'''
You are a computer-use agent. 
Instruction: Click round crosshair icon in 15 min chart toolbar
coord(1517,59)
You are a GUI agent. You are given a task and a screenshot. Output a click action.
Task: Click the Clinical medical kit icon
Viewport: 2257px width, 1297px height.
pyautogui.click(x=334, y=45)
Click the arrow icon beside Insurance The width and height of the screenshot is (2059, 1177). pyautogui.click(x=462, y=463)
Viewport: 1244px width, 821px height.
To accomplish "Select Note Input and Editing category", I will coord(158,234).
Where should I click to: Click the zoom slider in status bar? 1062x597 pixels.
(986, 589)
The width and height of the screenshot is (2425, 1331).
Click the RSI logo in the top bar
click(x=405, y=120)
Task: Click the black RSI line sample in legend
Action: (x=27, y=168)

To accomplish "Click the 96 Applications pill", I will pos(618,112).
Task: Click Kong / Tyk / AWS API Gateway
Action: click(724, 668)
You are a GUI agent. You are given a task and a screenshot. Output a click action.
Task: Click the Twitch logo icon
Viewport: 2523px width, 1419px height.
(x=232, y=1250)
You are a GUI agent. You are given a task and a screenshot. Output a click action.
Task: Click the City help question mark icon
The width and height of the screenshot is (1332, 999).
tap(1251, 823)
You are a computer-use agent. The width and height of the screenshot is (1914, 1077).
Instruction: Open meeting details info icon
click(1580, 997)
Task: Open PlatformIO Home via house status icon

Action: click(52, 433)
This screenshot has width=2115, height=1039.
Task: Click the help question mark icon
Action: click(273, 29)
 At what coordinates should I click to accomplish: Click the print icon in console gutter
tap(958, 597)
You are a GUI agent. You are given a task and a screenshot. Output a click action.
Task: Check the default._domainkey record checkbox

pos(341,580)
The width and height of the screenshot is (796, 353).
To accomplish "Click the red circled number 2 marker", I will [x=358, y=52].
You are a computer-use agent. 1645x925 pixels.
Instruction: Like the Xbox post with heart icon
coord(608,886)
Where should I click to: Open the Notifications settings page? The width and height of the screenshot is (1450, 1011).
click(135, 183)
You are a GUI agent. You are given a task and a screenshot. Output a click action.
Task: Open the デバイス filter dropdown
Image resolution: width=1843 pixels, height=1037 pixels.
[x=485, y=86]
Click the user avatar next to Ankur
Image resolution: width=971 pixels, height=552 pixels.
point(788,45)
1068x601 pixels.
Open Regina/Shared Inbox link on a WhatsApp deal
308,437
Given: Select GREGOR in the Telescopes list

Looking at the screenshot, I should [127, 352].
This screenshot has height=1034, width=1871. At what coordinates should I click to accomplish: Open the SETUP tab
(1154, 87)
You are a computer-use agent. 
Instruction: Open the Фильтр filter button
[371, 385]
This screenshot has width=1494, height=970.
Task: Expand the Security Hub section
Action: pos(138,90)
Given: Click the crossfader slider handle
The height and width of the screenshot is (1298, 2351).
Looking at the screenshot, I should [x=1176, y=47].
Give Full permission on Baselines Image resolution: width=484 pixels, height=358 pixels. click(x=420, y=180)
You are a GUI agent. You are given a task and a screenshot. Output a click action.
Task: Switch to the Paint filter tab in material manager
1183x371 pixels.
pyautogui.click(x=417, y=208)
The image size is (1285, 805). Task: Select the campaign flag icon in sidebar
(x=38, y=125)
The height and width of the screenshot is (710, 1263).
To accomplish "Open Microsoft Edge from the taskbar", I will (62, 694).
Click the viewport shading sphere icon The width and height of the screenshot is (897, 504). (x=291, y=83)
'''
> **Brief**
Say how many lines in the records include the string "computer", giving the figure by itself.

> **Answer section**
4